Aujourd’hui, il n’y a que cet homme fatigué qui est monté dans le minibus avec ses béquilles. Il m’a dit qu’il avait entendu parler d’un prothésiste, Salah Selmi, qui travaillait à l’hôpital Hamad et qui fabrique désormais des prothèses très artisanales, si je peux m’exprimer ainsi. Il le fait avec des tuyaux en plastique, comme ceux utilisés pour les égouts. Mon compagnon de voyage dit :
Je suis allé le voir, mais il m’a dit qu’il n’avait réalisé que six prothèses, qu’il n’avait plus de matière première, et que de toute façon, il ne voulait pas devenir la référence dans ce domaine. , elle ne pourrait jamais produire quatre mille prothèses… Le problème c’est qu’on n’a plus de béquilles non plus, ni de fauteuils roulants…
Faire comme si tout allait bien
Dans notre précédente Maison de la Presse, nous avons veillé à ce qu’il y ait des rampes pour fauteuils roulants et des toilettes adaptées aux personnes en fauteuil roulant. Mais nos locaux ont été détruits par les Israéliens et la nouvelle maison est située au premier étage. Nous devons transporter les journalistes en fauteuil roulant dans les escaliers. Dans la bande de Gaza, rien n’est fait pour faciliter l’accès des personnes handicapées, pourtant nombreuses. « On trouve des orthopédistes qui travaillent dans des bureaux à l’étage, sans ascenseur », m’a dit l’homme avec les béquilles. Parlant de son quotidien, il ajoute :
Je m’y habitue petit à petit, mais je sais que ça va être dur. Je suis père, je dois donc subvenir aux besoins de ma femme et de mes enfants.

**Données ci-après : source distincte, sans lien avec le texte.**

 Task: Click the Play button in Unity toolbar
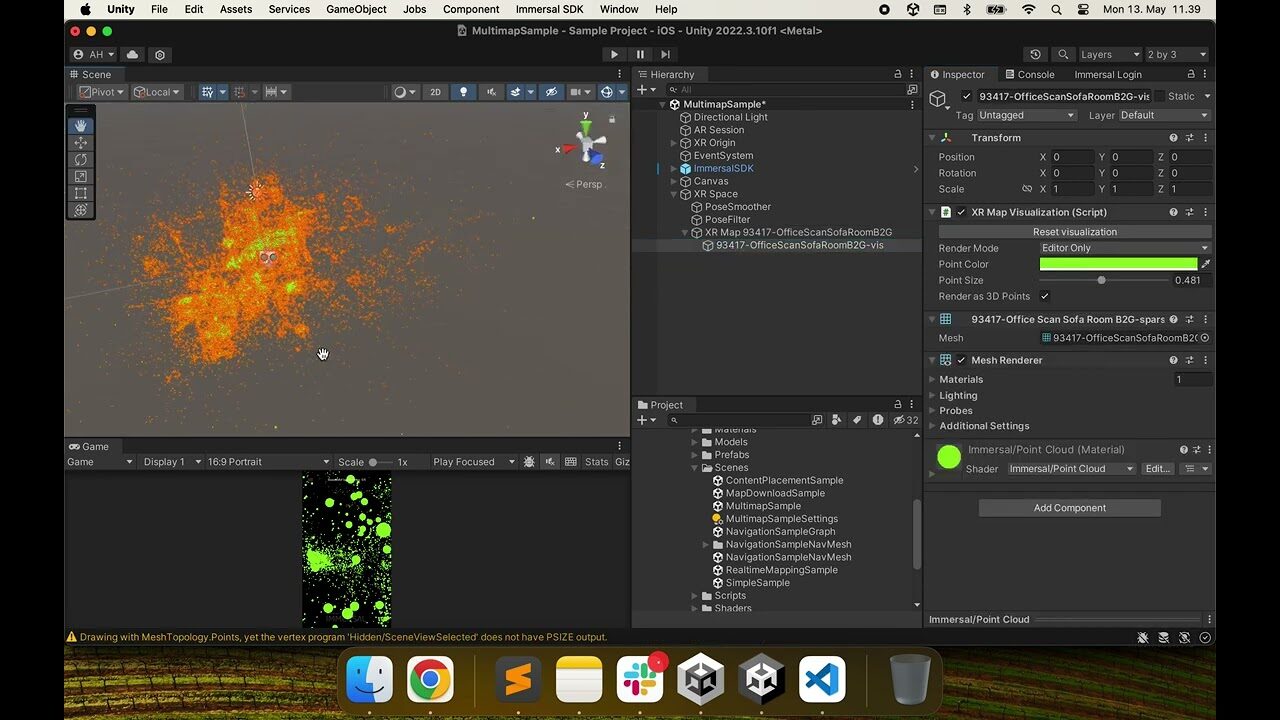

Je ne veux pas me sentir inutile, incapable de leur apporter quoi que ce soit.
Et là, j’ai compris comment ces pauvres gens s’adaptent petit à petit à une vie diminuée, dans des conditions très dures, sous des tentes, sous de simples bâches, sur le sable, dans les ruines de maisons. bombardé.

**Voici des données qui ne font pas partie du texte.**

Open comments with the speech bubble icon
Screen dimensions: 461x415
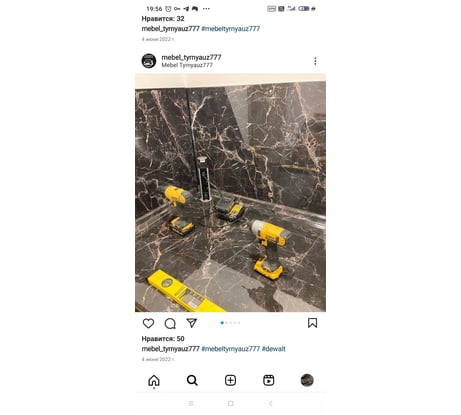tap(170, 323)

Que peuvent faire ces personnes handicapées quand il n’y a plus d’aide pour elles ? Le rêve de mon compagnon de minibus, c’est d’avoir une prothèse, et de continuer à vivre. Il ne veut surtout pas que son fils le considère comme un infirme incapable de faire quoi que ce soit par lui-même. Je me souviens très bien que lors des marches du retour, j’avais interviewé des jeunes qui avaient perdu leurs jambes, mais qui voulaient quand même mener à nouveau une vie normale. Ils ont même créé une équipe de football pour montrer que tout allait bien, qu’ils étaient comme les autres. L’un d’eux était cycliste, il rêvait de participer aux Jeux Olympiques, puis, après sa blessure, aux Jeux Paralympiques. Mais il lui fallait une prothèse de sport et un vélo spécial, ce qui était impossible à Gaza.
Comme lui, des milliers de jeunes à Gaza, des milliers de familles entières voient leurs rêves partir en fumée. Des milliers de blessés, de paralysés. Je suis un Gazaoui, mais j’ai parfois du mal à me rendre compte de l’ampleur du désastre, de ce « gaz acide » que nous vivons. J’espère que cette guerre prendra fin, j’espère que l’homme aux béquilles, dont j’ai oublié de demander le nom, aura un jour une prothèse ; qu’il pourra s’intégrer dans une vie professionnelle et que son fils sera fier de lui. Et qu’il en sera de même pour les milliers d’amputés de Gaza. Mais pour l’instant, personne n’y travaille, même le ONG et la Croix Rouge qui s’en occupait avant. Pour eux, compte tenu de la situation, ce n’est pas une priorité.